(Saved data entries)

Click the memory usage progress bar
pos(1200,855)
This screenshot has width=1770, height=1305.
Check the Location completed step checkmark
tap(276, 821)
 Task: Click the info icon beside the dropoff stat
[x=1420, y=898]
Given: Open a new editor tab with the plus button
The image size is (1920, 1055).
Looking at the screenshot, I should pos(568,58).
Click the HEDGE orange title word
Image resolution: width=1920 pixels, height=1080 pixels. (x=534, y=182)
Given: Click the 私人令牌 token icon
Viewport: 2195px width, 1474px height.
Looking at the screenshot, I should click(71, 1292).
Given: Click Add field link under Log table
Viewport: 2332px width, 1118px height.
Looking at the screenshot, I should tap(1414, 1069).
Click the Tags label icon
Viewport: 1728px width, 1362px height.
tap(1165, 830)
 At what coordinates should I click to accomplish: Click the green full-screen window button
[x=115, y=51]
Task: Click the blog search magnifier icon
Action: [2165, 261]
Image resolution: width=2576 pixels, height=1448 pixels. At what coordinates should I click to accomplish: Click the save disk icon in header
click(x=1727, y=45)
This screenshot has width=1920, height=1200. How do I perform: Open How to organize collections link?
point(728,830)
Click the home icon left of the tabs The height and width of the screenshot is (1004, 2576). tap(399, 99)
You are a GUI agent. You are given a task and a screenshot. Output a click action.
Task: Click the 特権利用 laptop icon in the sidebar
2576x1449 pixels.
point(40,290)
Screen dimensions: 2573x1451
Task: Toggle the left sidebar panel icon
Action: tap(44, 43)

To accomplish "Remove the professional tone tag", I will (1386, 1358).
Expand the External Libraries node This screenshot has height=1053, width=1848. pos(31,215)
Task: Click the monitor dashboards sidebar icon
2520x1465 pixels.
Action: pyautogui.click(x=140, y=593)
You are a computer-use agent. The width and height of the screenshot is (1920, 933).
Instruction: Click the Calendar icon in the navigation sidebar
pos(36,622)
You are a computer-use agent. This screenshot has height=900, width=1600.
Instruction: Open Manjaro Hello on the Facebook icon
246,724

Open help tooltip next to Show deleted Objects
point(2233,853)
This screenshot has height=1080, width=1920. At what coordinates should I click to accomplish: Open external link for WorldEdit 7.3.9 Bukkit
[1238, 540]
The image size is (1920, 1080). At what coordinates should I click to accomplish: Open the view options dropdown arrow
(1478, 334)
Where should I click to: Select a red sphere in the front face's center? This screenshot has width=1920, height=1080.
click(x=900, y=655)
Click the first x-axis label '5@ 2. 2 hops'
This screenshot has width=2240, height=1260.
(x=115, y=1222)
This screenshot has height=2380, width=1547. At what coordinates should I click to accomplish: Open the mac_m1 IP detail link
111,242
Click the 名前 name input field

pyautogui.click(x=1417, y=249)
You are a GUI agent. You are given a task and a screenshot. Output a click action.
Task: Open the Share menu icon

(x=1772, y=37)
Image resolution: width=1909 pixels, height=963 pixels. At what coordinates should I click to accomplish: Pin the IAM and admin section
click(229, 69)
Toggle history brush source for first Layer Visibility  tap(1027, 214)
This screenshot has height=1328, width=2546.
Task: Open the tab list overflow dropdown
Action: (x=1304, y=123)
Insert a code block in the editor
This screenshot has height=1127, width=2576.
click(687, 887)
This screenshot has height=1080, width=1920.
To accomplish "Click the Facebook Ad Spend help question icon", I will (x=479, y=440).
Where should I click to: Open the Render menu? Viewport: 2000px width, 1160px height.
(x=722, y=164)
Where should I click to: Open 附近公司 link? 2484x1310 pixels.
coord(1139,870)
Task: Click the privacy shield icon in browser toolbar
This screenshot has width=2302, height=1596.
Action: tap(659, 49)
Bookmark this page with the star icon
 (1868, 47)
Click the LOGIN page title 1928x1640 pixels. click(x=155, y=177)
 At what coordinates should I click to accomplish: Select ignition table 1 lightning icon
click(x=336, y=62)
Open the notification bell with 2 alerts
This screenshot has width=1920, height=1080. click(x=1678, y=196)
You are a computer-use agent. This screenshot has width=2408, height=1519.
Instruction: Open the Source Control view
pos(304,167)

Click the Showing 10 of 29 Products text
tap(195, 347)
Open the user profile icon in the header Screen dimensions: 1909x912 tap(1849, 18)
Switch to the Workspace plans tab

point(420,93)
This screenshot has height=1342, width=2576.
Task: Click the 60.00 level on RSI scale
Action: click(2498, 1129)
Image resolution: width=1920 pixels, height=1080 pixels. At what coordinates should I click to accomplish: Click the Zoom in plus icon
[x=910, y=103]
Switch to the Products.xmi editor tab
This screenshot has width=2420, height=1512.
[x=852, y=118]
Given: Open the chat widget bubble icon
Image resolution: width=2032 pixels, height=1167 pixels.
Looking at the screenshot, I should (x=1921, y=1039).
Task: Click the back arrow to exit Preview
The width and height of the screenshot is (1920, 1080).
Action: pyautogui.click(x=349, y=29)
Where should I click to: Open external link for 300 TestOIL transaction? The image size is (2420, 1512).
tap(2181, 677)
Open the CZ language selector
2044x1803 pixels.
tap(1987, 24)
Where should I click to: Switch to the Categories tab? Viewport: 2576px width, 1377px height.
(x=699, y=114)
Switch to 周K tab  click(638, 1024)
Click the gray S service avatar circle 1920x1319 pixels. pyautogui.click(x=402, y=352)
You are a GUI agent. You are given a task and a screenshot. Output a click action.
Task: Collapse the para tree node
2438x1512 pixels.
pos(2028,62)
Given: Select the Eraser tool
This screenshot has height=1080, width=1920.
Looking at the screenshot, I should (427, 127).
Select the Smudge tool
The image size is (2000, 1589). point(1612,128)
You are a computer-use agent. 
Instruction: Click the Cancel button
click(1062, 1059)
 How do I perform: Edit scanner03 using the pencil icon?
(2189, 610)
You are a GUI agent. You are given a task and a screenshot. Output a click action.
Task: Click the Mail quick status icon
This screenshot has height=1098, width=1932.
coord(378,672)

_Exercise aim_.
The word is "will". Copy every line above where it appears.

_Task answer_.
To accomplish "Remove the professional tone tag", I will (1386, 1358).
To accomplish "Click the Facebook Ad Spend help question icon", I will (x=479, y=440).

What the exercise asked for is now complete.